### 閱讀節選
↓↓↓
一位名不見經傳的作曲家新垣隆出面指控,十八年來,佐村河內守的樂曲多由他操刀,稱佐村河內對音樂的造詣其實不高,甚至「從不認為他聽不見」。這一聲明很快轟動全球,唱片行宣布停止發售他的作品,音樂會也宣告取消。原先享有盛名的佐村河內一下成了過街老鼠,而影子寫手新垣隆頓時成為國民偶像。

曾以紀錄片《A》與《A2》奠定影壇地位的日本導演森達也,為了深入了解事情始末,獲得佐村河內與其妻子香的首肯,將攝影機帶進了他家,開始了長時間的紀錄旅程,拍攝出了《貝多芬的謊言》(2016)。佐村河內的目的性是很明確的,他希望森達也能夠藉由其作品為其平反。然而,對於森達也而言,究竟佐村河內是真是假,他也難下定論。對於早被媒體觀念洗腦的觀眾而言,更不免保持著坐看佐村河內出糗的心理準備。

《貝多芬的謊言》(2016)電影劇照
《貝多芬的謊言》(2016)電影劇照

佐村河內不時展現了他的聽力障礙證明以及他與新垣隆通信討論作曲概念的信函,雖然他承認自己確實隱瞞了自己有一名密切的工作夥伴,確實難辭其咎,但是他堅稱自己確實聽不見,也真的實際參與了作曲。然而,當事件爆發當下,媒體卻選擇性忽略了他的醫生證明,緊咬他沒有殘障手冊,也只願意片面炒作新垣隆的說法。

片中,經歷了幾次媒體來訪。其中一段,佐村河內向邀請其參加新年電視特別節目的電視台表明他的煩惱,即「我不上電視,你們會報復我;我上了電視,你們會取笑我」。雖然電視台方面不斷表明誠意,但佐村河內仍拒絕接受邀約。事後證明,佐村河內的臆測可說完全正確。

森達也自己對佐村河內有什麼看法,其實觀者難以從電影編排當中立刻得知,他始終客觀的呈現佐村河內對媒體的怨懟。不過與其談論佐村河內究竟是不是一個說謊者,森達也倒是傾力呈現了一個人面對眾叛親離的心理狀態。曾經的媒體寵兒的佐村河內,在面對一連串指控之後,他幾乎失去了所有,不僅僅是他口中的四百名好友,他更失去了站出來為自己澄清的任何公平機會。
↑↑↑
### 任務目標 1
依據關於《貝多芬的謊言》的短文,回答下列問題:
(a) 新垣隆指稱佐村河內守的樂曲多由他操刀,此一情形持續了多少年?
(b) 森達也先前以哪兩部紀錄片奠定影壇地位?
(c) 邀請佐村河內的電視台,所邀約的是何種節目?
### 任務目標 2
判斷下列陳述是否與關於《貝多芬的謊言》的短文相符,並逐項引用文中原句作為依據:
(a) 事件爆發後,唱片行宣布停止發售佐村河內的作品。
(b) 佐村河內最終接受了電視台的新年特別節目邀約。
(c) 佐村河內否認自己隱瞞了一名密切的工作夥伴。
### 任務目標 3
請承接關於《貝多芬的謊言》的短文,自其最後一句之後續寫下去。

### 資料列
↓↓↓
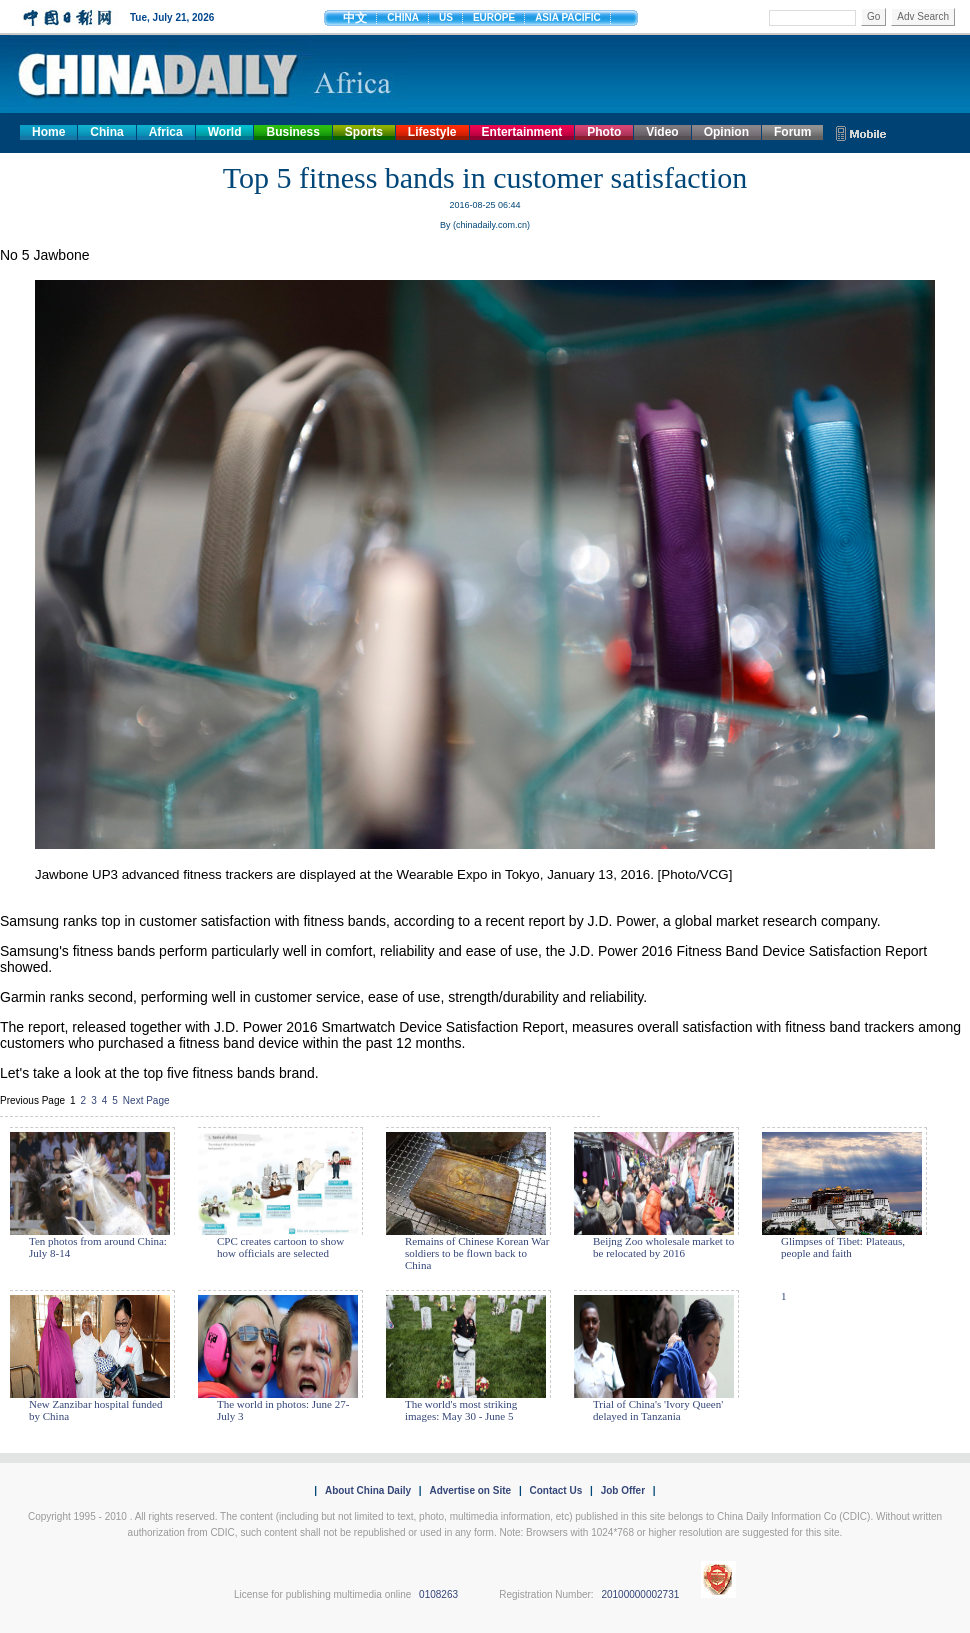  I want to click on The world in photos: June 27- July 3, so click(283, 1410).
↑↑↑
### 書面回答 1
(a) 十八年。
(b) 《A》與《A2》。
(c) 新年電視特別節目。

### 書面回答 2
(a) 是。「唱片行宣布停止發售他的作品」
(b) 否。「但佐村河內仍拒絕接受邀約」
(c) 否。「他承認自己確實隱瞞了自己有一名密切的工作夥伴」

### 書面回答 3
媒體的立場也是不難理解的,先前主流媒體已經為「誤信佐村河內的音樂成就」而公然道歉了一次,如果又得再為「冤枉佐村河內」再一次出面澄清,勢必對媒體形象都有傷害。加上沒有任何具有影響力的組織團體願意為佐村河內背書,選擇將他邊緣化,眼不見為淨,大概最取巧但也實際可行的策略。同理,當初踢爆的記者與新垣隆更是能閃就閃。

然而,當觀者跟隨著佐村河內的腳步,逐漸對其建立信任感之後,一次美媒的訪問,卻再次動搖了觀者對佐村河內的信任。美國媒體要求佐村河內現場展現他的演奏能力,佐村河內卻以「樂器扔掉了」為由婉拒,也無法清楚解釋他與新垣隆的溝通方式。但當觀者重起疑心之後,佐村河內在片末卻以近乎完美的儀式,來向觀眾釋疑,堪稱峰迴路轉。

《貝多芬的謊言》(2016)電影劇照
《貝多芬的謊言》(2016)電影劇照

森達也最終成功的藉由《貝多芬的謊言》為佐村河內平反了嗎?事實上,紀錄片終究離現實甚遠,導演總能輕易調整素材的編排順序,創造出對自己觀點有利的作品。因此,若森達也有心,本片依然可能只呈現了片面的事實,甚至佐村河內也許真的是演技出眾的健全者。

但森達也的本意並非是藉由電影證明佐村河內的清白,而是將本片視為一面照妖鏡,照的妖,表層是媒體亂象。更深層,則是世人總是輕信媒體謠語的愚昧。

在演職員表結束之後,有別於一般電影放無關緊要片段的習慣,森達也竟放置了一段全片最發人深省的對話。

森達也首先表明當日是最後一天訪問,想請教佐村河內這段日子以來對他有什麼隱瞞。佐村河內頓時陷入無語長考,電影戛然而止。筆者當下的反應,是將其解讀成,也許佐村河內確實有所隱瞞,但是不願道出。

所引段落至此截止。